Discovery vs. Invention
The following are the major differences between a discovery and an invention:
- Prior existence: Discoveries are something which already existed but we did not have the knowledge about the same till it was recognized, whereas inventions, on the other hand, are the things, etc which never existed before but only the parts or the things which were used in creating such an invention, existed before.
- Occurrence: The occurrence of discoveries is natural; however, inventions are human-made occurrences of things or objects.
- Involves: Discoveries involve exploration whereas inventions involve experimentation.

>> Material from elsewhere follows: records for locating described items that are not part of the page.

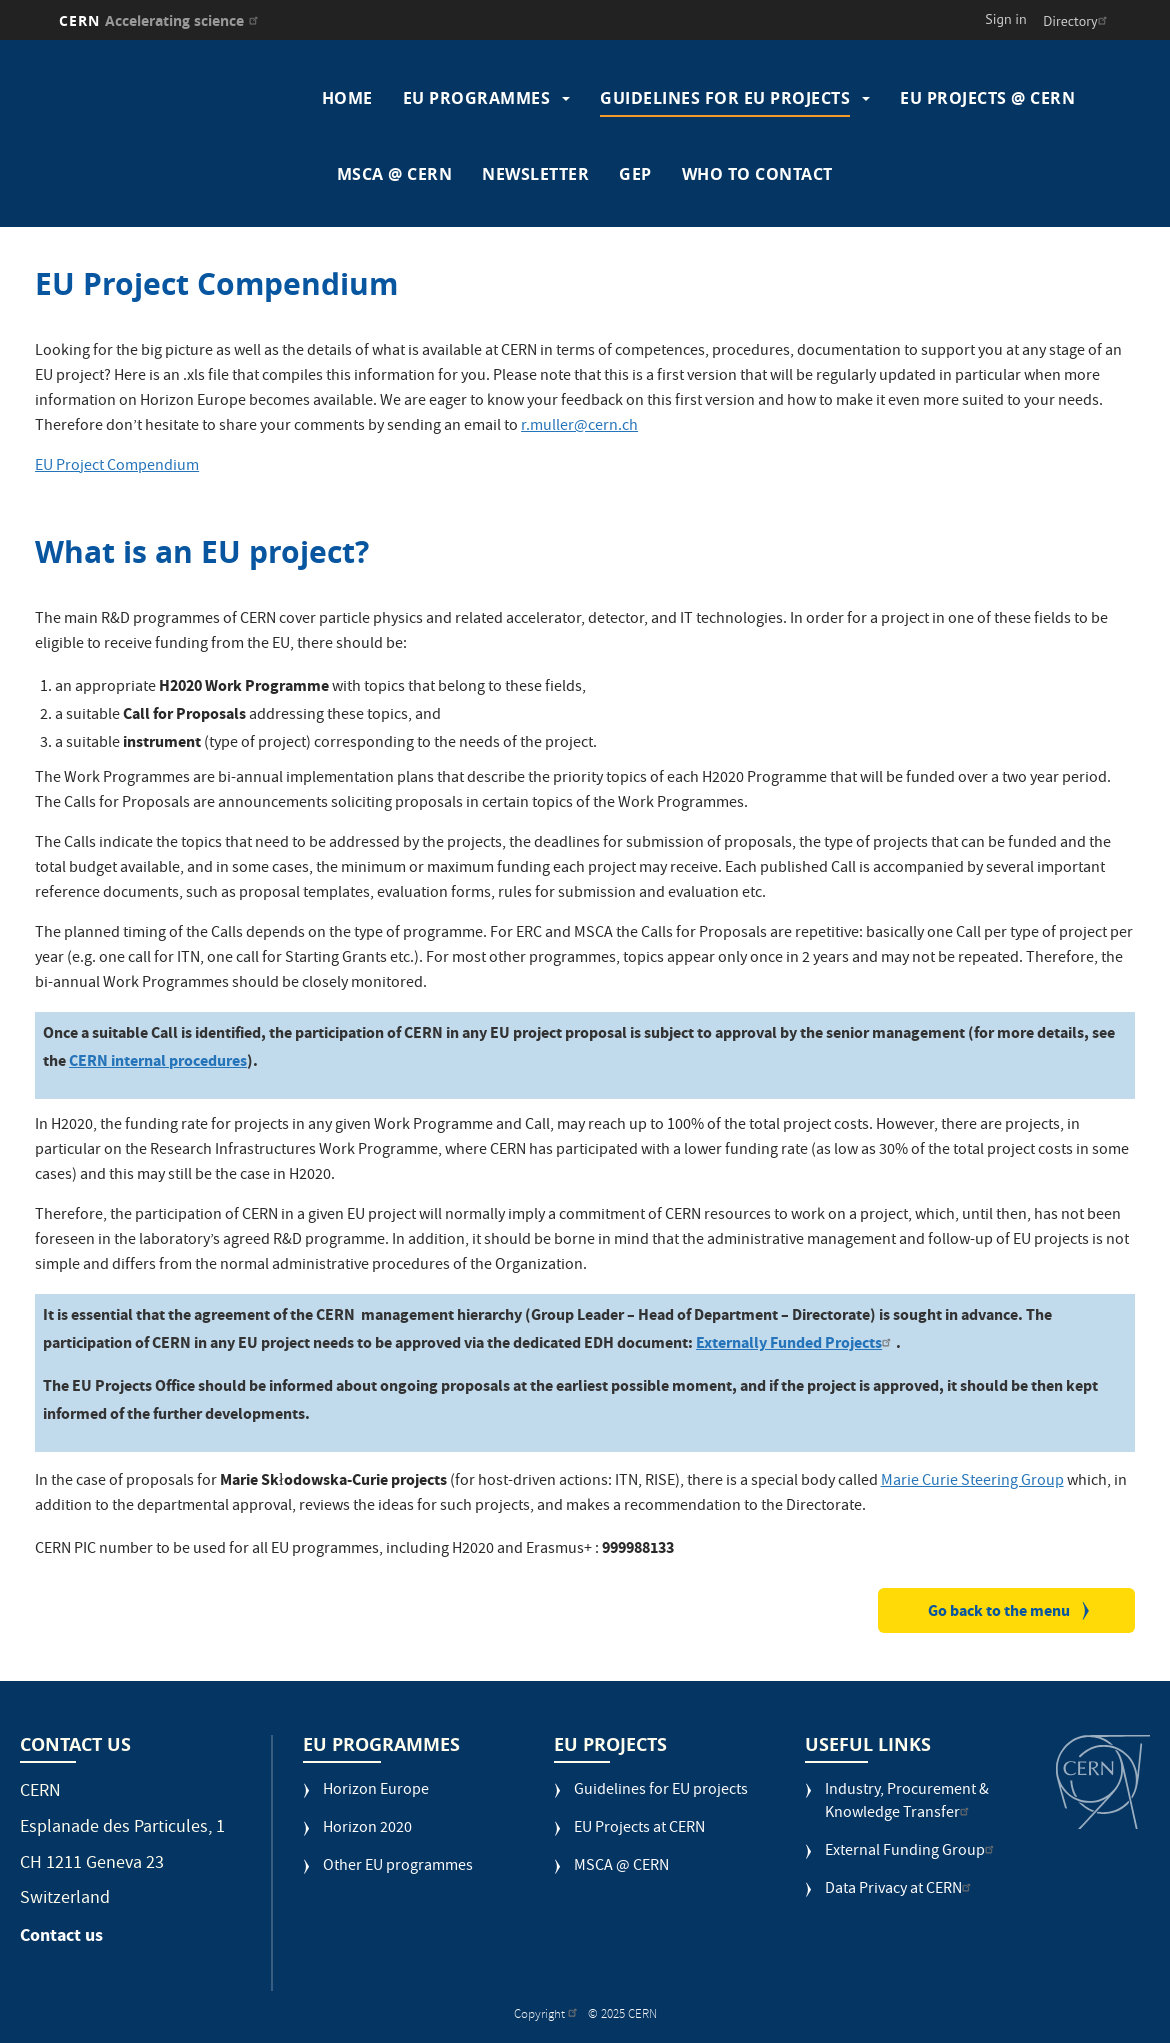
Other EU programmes (398, 1867)
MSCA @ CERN (395, 174)
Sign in (1006, 19)
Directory (1077, 21)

- Originality: Although both discovery and invention are considered to be ‘new’, since discovery is related to the findings of something which already existed in nature, discovery is not original. However, the invention is related to the creation of something new by using prior existing things, therefore, an invention is original.
- Patentability: A discovery is not patentable, whereas, an invention is patentable.
Difference between Invention and Innovation
|BASIS FOR COMPARISON||INVENTION||INNOVATION|
|Meaning||Invention refers to the occurrence of an idea for a product or process that has never been made before.||Innovation implies the implementation of idea for product or process for the very first time.|
|What is it?||Creation of a new product.||Adding value to something already existing.|
|Concept||An original idea and its working in theory.||Practical implementation of new idea.|
|Skills required||Scientific skills||Set of marketing, technical and strategic skills.|
|Occurs when||New idea strikes a scientist.||A need is felt for a product or improvement in existing product.|
|Concerned with||Single product or process.||Combination of various products and process.|
|Activities||Limited to R & D department.||Spread across the organization.|
India is a country that has understood the importance of strong patent systems for the growth of industry and commerce to bring it at par with the modern world. With the promulgation of the Indian patent act, there is an increase in the number of patent filing. Section 3 and 4 of this act (consisting of inventions that cannot be patented) has been a filter that decides what falls in the ambit of inventions. Only inventions that are new and useful are patented. Innovators and inventors are highly intrigued in protecting their intellectual property.